Los otros evangelistas nos relatan la llamada institución de la eucaristía en el que el pan es el símbolo de una vida que se parte y se reparte para hacer posible la fraternidad/sororidad, como signo inequívoco del reino. Y en estos textos el testamento se explicita nuevamente: “Hagan esto en memoria mía”. Es decir, cada vez que coman el pan y beban el vino, comprométanse con hacer posible el reino, aunque esto llegue a costarles la propia vida.
Ahora bien, cuando esto lo contextualizamos en nuestro momento presente, adquiere la densidad histórica que la conmemoración de la Semana Santa implica. Si no lo hacemos, serán ritos vacíos que no agradan a Dios. Muchas realidades de nuestro mundo desdicen del reino de Dios. La injusticia estructural de nuestros pueblos clama al cielo pidiendo una verdadera transformación del modelo político y económico que no garantiza la vida de las mayorías. Y junto a esto, no es menos importante el cuidado de la creación y la decisión definitiva de parar la explotación irracional de los recursos naturales. Y tantas otras cuestiones sociales que no son ajenas a la fe sino, precisamente, los lugares donde esta se vive y se realiza. Cada uno podrá nombrar las que vea más urgentes pero lo que es indispensable, es que la Semana Santa nos deje con dolor de patria o con dolor de mundo y con fuerzas para seguir buscando salidas a todas las injusticias de nuestro tiempo, para que en verdad exprese nuestra fe en el Jesús del reino, en el compromiso con su causa, en el seguimiento fiel a su llamada.
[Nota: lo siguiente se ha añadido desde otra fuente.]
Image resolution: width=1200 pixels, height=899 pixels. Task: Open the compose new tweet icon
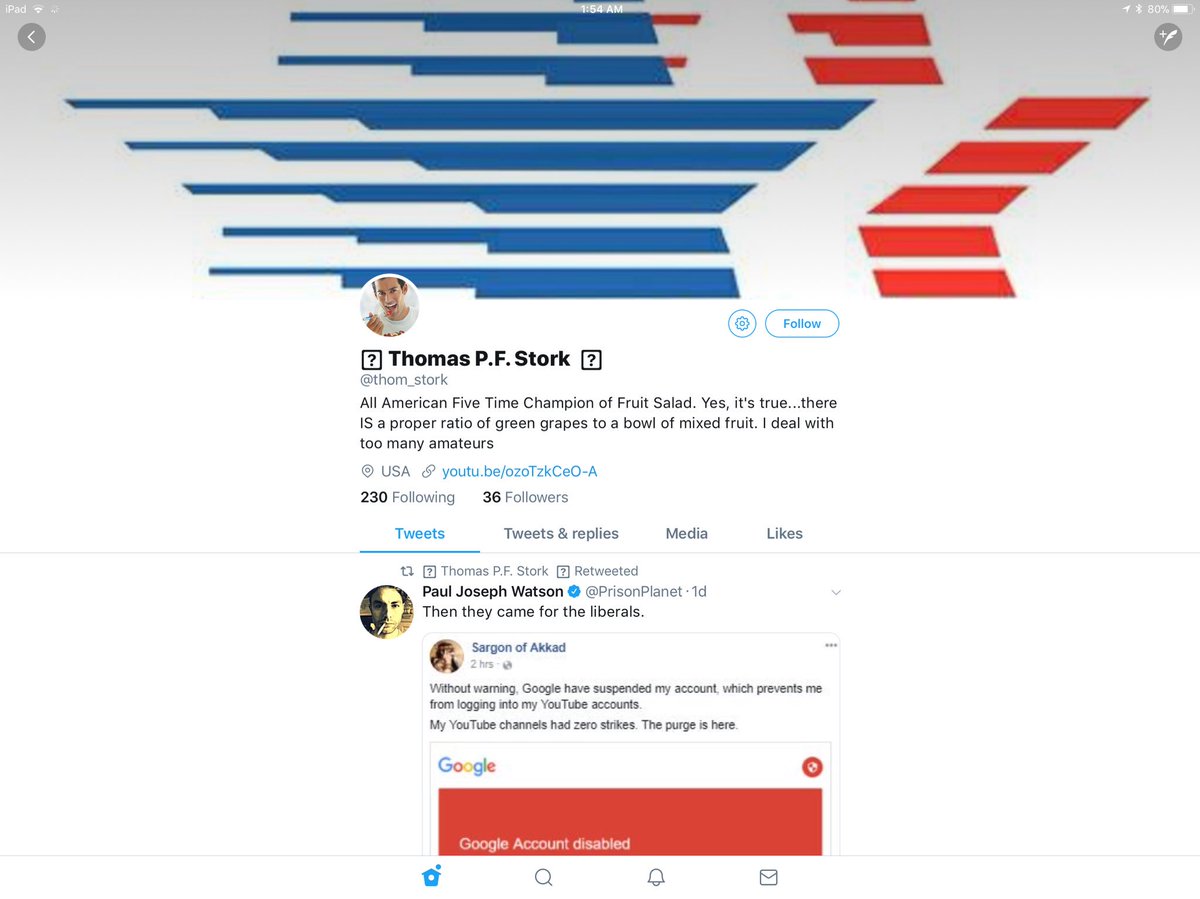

Solo entonces, el domingo de resurrección será una celebración del triunfo de la vida sobre la muerte, de la justicia sobre la injusticia, de la fe viva sobre los ritos vacíos. La resurrección de Jesús nos rememora que ahora es el Espíritu de Jesús el que, a través de cada uno de nosotros, sigue actuando para hacer posible el sueño de Dios sobre la humanidad: una gran familia donde no hay padres, ni señores, ni amos, ni explotadores, ni opresores, ni nadie que este por encima de los otros, sino hermanos y hermanas que se lavan los pies unos a otros porque escuchan la palabra de Dios y la ponen en práctica.